L’être malfaisant souffre dans les deux mondes, dans ce monde-ci et dans l’autre. «J’ai fait le mal», cette pensée le tourmente. Et ses tourments augmentent encore plus lorsqu’il suit la voie qui mène au monde infernal.
L’être bienfaisant se réjouit dans les deux mondes, dans ce monde-ci et dans l’autre. «J’ai fait le bien», cette pensée le réjouit et son bonheur augmente de plus en plus lorsqu’il suit la voie qui mène au monde céleste.
D’après ces textes, il semblerait presque que le bouddhisme accepte l’idée d’un enfer et d’un paradis; mais c’est là une façon tout à fait superficielle de comprendre, parce que, profondément, ce n’était pas la pensée du Bouddha. L’idée sur laquelle il insistait toujours, c’est que l’on crée, par sa conduite et par ses états de conscience, le monde dans lequel on vit. Chacun porte en soi-même le monde dans lequel il vit, et dans lequel il continuera de vivre même lorsqu’il perdra son corps, parce que, selon l’enseignement du Bouddha, il n’y a pour ainsi dire pas de différence entre la vie dans un corps et la vie hors du corps.
Certaines personnes croient, certaines traditions enseignent, que sortir de son corps est une bénédiction et que toutes les difficultés disparaissent, à condition, cependant, dans certaines religions, qu’on ait rempli les rites nécessaires, et c’est même ce qui donne tant d’importance aux rites religieux qui sont comme un passeport pour aller dans une région heureuse une fois que l’on a quitté son corps. Certaines personnes s’imaginent même que dès que l’on a quitté son corps, on a quitté toutes ses misères, mais c’est loin d’être vrai, et ici même le Dhammapada l’indique: ce qu’il appelle le monde infernal, ce sont les cercles psychologiques, les états de conscience particuliers dans lesquels on se trouve quand on a fait le mal, c’est-à-dire quand on s’est éloigné de tout ce qui est beau, pur, heureux, qu’on vit dans la laideur et dans la méchanceté. Rien n’est plus décourageant que de vivre dans une atmosphère de méchanceté.

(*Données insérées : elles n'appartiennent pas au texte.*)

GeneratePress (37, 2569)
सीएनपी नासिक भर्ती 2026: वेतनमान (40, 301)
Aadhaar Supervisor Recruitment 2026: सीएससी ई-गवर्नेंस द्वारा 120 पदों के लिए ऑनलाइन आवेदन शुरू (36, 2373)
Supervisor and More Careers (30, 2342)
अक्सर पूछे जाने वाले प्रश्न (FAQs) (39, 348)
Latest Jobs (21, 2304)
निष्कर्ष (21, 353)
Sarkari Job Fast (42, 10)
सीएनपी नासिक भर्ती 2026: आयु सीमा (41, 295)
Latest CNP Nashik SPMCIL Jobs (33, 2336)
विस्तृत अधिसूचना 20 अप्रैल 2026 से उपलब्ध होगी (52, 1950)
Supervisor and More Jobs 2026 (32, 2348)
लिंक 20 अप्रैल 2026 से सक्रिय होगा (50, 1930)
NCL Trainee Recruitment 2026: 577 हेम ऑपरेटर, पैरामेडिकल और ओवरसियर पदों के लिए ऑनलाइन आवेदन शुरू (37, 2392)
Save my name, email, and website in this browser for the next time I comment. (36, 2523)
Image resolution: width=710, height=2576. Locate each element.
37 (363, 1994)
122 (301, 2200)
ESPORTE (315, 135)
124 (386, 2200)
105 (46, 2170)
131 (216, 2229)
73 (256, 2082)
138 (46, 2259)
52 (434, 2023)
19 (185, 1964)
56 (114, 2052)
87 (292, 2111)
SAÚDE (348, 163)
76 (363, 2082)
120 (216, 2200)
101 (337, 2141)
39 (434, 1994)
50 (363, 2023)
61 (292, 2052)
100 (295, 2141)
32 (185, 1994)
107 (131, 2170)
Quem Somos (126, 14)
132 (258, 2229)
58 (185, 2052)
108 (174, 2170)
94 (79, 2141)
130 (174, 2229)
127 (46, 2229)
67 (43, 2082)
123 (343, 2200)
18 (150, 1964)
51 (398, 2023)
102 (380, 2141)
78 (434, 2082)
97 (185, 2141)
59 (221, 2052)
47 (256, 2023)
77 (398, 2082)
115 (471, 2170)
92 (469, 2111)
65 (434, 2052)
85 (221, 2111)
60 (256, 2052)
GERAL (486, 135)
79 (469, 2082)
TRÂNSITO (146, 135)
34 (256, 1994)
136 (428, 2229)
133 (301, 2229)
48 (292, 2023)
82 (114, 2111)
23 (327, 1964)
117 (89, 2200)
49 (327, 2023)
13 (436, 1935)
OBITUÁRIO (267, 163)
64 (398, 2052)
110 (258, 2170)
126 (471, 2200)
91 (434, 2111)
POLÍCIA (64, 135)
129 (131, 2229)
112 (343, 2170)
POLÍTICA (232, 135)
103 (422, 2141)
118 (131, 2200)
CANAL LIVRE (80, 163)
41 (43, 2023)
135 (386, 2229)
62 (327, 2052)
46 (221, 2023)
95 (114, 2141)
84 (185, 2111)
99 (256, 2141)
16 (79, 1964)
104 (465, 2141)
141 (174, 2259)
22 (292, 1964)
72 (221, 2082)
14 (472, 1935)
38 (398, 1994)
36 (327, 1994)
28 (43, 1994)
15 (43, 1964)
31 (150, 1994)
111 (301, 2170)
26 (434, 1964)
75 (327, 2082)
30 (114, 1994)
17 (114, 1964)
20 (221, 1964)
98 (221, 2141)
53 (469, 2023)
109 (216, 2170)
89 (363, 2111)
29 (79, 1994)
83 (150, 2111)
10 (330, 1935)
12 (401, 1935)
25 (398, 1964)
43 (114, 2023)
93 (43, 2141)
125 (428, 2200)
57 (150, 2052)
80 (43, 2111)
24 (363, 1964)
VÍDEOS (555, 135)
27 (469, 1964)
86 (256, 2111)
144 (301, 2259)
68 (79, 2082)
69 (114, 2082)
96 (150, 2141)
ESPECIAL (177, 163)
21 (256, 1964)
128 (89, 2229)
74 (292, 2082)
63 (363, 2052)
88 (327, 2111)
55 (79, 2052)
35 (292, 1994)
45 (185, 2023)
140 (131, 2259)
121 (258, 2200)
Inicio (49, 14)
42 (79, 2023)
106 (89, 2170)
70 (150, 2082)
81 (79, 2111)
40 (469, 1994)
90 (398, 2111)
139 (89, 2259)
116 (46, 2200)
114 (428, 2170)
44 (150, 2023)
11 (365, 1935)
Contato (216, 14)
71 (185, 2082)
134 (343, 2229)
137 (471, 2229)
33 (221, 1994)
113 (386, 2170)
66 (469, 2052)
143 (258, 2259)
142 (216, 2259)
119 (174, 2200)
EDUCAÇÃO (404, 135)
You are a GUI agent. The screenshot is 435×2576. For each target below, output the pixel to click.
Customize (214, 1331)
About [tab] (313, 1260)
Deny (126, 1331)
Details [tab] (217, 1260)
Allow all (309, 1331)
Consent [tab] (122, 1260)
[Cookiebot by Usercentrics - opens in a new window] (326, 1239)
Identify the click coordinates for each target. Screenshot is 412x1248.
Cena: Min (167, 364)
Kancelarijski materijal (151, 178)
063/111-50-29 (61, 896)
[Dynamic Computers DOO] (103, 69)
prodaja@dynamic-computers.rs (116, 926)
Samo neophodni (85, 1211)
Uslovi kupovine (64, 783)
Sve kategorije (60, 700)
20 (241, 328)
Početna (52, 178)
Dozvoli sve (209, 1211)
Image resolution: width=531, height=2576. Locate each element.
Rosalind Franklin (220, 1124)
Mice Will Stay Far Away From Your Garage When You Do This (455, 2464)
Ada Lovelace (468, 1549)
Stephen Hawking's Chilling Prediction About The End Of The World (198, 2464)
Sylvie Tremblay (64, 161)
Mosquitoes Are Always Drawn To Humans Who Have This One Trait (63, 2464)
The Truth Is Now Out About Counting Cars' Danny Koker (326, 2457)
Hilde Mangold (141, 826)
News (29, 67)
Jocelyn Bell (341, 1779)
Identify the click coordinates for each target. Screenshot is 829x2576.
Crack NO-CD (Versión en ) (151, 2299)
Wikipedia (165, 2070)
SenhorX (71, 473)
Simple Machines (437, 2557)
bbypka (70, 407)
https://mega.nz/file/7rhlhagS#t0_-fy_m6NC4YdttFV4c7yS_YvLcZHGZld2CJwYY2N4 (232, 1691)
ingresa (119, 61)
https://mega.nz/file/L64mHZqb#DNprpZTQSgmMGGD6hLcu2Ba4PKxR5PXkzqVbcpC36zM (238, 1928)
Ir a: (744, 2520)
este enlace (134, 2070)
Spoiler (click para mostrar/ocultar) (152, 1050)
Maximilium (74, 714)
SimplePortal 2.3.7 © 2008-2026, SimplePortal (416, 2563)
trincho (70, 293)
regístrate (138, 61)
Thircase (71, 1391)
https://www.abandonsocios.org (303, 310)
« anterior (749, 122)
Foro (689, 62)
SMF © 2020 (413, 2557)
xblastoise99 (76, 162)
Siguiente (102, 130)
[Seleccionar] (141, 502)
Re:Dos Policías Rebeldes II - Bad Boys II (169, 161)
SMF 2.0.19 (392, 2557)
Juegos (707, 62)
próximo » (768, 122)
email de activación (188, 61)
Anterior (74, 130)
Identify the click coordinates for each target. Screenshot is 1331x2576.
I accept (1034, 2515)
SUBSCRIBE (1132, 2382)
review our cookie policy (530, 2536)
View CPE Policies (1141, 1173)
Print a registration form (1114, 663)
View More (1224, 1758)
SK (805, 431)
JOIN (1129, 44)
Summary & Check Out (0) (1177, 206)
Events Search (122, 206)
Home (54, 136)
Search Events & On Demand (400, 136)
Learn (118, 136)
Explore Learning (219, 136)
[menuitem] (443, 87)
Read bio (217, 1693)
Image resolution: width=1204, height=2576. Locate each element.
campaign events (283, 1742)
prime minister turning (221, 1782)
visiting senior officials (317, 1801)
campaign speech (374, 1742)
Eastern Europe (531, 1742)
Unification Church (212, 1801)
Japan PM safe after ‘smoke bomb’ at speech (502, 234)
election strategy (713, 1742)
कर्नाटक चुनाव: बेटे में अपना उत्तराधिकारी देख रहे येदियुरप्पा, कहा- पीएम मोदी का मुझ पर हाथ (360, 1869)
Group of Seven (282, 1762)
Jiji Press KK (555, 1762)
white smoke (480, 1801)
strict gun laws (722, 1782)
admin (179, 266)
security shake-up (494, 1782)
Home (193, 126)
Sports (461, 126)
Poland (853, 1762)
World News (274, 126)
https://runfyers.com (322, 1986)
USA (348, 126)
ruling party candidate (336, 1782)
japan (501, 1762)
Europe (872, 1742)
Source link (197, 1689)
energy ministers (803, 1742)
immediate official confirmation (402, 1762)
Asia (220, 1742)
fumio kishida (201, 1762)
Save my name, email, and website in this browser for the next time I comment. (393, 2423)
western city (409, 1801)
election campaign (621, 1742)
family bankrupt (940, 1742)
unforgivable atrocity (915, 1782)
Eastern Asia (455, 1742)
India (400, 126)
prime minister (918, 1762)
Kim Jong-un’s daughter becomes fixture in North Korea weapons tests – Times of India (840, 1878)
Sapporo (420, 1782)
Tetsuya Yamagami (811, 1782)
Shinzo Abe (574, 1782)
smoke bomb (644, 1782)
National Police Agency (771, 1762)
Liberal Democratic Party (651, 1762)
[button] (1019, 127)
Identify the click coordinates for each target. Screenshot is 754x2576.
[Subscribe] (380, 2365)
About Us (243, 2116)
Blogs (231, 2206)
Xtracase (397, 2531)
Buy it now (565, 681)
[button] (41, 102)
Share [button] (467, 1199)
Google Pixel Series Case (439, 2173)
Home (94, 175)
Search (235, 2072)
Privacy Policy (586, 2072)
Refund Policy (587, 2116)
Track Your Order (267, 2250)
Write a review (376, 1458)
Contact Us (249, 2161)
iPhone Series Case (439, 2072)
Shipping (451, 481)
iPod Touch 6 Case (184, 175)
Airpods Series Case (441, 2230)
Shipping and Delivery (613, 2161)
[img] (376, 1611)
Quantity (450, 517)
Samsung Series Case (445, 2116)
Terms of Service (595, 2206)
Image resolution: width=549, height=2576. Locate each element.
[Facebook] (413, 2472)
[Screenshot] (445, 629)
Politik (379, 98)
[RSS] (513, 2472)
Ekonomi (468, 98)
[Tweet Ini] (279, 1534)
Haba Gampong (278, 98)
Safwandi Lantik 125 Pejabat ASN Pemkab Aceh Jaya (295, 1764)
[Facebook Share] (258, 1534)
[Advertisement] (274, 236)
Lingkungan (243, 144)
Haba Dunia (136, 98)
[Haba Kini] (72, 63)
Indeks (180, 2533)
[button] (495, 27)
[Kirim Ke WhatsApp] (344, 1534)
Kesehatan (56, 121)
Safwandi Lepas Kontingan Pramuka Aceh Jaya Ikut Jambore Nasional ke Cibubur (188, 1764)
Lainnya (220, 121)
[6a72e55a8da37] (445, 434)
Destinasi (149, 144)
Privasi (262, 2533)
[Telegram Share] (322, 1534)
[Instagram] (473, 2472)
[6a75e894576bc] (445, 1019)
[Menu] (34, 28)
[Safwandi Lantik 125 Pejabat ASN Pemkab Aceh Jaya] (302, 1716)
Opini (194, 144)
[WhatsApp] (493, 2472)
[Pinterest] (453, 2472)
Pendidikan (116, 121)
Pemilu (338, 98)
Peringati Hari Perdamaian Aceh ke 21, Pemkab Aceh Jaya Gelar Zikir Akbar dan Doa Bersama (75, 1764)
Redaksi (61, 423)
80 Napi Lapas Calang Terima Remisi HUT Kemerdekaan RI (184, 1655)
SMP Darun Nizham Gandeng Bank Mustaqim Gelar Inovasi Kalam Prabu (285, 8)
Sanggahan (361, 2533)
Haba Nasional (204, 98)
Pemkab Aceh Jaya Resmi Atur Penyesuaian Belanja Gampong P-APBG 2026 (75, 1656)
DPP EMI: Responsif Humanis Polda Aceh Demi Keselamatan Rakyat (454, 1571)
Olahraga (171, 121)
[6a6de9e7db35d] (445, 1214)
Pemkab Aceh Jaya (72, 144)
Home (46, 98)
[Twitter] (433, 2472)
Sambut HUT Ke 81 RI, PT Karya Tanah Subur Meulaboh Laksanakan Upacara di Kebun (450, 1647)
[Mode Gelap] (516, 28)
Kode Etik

Ce que le Dhammapada dit ici d’une façon qui nous paraît presque enfantine est essentiellement vrai. Naturellement, il ne s’agit pas de ceux qui pensent: «Oh! comme je suis bon, comme je suis gentil!» et qui s’en trouvent heureux. C’est un enfantillage. Mais en étant bon, en étant généreux, noble, désintéressé, en étant bienveillant, on crée une certaine atmosphère en soi, autour de soi, et cette atmosphère est comme une détente lumineuse. On respire, on s’épanouit comme la fleur au soleil, on n’a pas de repli sur soi douloureux, d’aigreurs, de révoltes, de misères; c’est spontanément, naturellement que l’atmosphère s’illumine et que l’air qu’on respire est un air heureux. Et cet air-là, c’est l’air qu’on respire dans son corps, et aussi hors de son corps, dans l’état de veille et dans l’état de sommeil, dans la vie et dans le passage hors de la vie — hors de la vie terrestre jusqu’à une vie nouvelle.
Tout acte mauvais produit sur la conscience l’effet d’un vent qui dessèche, ou d’un froid qui gèle, ou de flammes brûlantes qui vous consument.
Toute action bonne et bienveillante donne la lumière, le repos, la joie, le soleil dans lequel les fleurs s’épanouissent.